Intoxication frequency was assessed by asking participants on how many days in the past year they got drunk as indicated by slurred speech or unsteadiness (test-retest r = 0.87). Three measures of past-year alcohol-related hangover were examined. Hangover frequency (test-retest r = .82) was assessed by asking participants on how many days in the past year they did not feel well the day after drinking. Two approaches to examining hangover vulnerability were taken. One approach, employed in prior survey investigations, was to use the residual variance in hangover frequency after accounting for the frequency of drinking to intoxication as an index of hangover susceptibility [4, 7, 19, 21]. Another approach was to identify individuals that were especially low in hangover susceptibility, that is, they were hangover resistant (aka hangover “insensitive” or “immune”).
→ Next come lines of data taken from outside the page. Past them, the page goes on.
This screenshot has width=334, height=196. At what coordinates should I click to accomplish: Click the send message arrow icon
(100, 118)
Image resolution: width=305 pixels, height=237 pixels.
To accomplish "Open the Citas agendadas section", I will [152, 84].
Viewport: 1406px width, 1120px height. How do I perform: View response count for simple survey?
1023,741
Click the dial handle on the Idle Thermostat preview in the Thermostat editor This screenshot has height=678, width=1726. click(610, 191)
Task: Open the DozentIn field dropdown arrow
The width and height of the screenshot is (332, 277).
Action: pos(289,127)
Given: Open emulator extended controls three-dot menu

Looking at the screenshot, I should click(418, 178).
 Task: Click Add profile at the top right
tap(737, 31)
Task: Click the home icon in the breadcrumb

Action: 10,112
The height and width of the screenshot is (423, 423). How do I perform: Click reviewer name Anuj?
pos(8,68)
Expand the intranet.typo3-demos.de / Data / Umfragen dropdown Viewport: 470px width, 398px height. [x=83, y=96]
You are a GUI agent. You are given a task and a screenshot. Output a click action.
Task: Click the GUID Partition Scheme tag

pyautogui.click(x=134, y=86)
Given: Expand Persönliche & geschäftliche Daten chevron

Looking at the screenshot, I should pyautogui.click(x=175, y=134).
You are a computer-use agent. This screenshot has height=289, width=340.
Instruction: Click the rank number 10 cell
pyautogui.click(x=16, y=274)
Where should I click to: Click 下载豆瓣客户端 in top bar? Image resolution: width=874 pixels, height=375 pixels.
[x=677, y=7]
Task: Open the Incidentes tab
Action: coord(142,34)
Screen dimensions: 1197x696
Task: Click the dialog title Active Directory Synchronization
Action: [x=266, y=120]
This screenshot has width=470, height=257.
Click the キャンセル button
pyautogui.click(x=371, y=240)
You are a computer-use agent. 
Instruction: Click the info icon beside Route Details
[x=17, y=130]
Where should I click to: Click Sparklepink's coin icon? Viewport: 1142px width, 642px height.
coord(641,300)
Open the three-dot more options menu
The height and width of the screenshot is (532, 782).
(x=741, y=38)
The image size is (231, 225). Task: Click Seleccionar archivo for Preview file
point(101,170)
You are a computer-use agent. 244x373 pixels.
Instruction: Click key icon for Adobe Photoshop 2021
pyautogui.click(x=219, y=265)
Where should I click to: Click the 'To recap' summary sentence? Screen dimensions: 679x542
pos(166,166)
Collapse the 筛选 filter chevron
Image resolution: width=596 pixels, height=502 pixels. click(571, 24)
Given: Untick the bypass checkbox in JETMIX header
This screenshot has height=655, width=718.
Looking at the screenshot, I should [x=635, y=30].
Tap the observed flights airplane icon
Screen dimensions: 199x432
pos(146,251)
Hangover resistance (test-retest r = .72) was a dichotomous variable defined as getting drunk at least once in the past year without experiencing a hangover, compared to getting drunk at least once in the past year and experiencing at least one hangover. This approach is analogous to that used by Howland and colleagues in their review of the prevalence of hangover resistance [15]. In the current study, hangover resistance was defined only for the 2,619 participants (58% of past-year non-abstainers) who had been intoxicated in the past year.

Data Analysis

The measures of the past-year frequencies of hangover and intoxication were log-transformed and standardized prior to analysis to reduce the skewness and kurtosis of their distributions. All analyses were conducted using the Mplus program (Version 6.1) [30]. Biometric models were fitted directly to the raw twin data, using data from incomplete as well as complete twin pairs, by the method of full information maximum likelihood for the analysis of the continuous hangover frequency phenotype, and robust weighted least squares for the analysis of the categorical hangover resistance phenotype. Univariate biometric model-fitting was conducted to partition the variation in each hangover index, considered individually, into additive genetic (A), shared environmental (C) or nonadditive genetic (D), and unique environmental influences (E). Because C and D cannot be simultaneously estimated when using only twin data, a decision had to be made about whether to include C or D. For both hangover frequency and resistance, an ADE model provided a better fit to the data than an ACE model.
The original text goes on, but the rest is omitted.